= Provided data =
----

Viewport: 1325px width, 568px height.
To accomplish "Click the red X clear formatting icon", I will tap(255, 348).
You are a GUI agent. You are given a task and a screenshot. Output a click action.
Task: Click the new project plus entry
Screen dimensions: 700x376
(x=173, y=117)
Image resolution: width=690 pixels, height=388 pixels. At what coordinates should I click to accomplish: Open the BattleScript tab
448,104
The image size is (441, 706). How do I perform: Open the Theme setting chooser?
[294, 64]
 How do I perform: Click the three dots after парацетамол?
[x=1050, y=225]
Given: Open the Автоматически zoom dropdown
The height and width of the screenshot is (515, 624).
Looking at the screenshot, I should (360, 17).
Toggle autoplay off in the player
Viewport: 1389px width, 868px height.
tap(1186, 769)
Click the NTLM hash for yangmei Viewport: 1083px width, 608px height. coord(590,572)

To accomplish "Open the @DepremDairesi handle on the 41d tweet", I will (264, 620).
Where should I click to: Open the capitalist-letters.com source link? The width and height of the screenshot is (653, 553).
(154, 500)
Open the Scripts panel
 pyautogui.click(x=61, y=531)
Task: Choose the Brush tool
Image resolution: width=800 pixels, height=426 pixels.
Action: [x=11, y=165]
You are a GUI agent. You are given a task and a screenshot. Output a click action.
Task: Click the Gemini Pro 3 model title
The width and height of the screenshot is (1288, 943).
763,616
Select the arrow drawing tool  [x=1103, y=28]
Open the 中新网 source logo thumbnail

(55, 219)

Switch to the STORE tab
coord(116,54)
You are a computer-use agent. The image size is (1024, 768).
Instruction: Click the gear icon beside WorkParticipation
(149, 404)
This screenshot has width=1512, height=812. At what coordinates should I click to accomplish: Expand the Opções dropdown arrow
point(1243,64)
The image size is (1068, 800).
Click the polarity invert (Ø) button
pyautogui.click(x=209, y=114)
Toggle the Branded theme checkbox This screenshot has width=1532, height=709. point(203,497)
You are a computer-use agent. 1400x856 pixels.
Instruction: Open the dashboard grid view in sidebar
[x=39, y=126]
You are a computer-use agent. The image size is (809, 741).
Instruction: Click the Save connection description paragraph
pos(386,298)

----

= Given request =
Copy out the rows above word for word, from the line containing "Select the arrow" through the line containing "pyautogui.click(x=209, y=114)".

= Solution to this exercise =
Select the arrow drawing tool  [x=1103, y=28]
Open the 中新网 source logo thumbnail

(55, 219)

Switch to the STORE tab
coord(116,54)
You are a computer-use agent. The image size is (1024, 768).
Instruction: Click the gear icon beside WorkParticipation
(149, 404)
This screenshot has width=1512, height=812. At what coordinates should I click to accomplish: Expand the Opções dropdown arrow
point(1243,64)
The image size is (1068, 800).
Click the polarity invert (Ø) button
pyautogui.click(x=209, y=114)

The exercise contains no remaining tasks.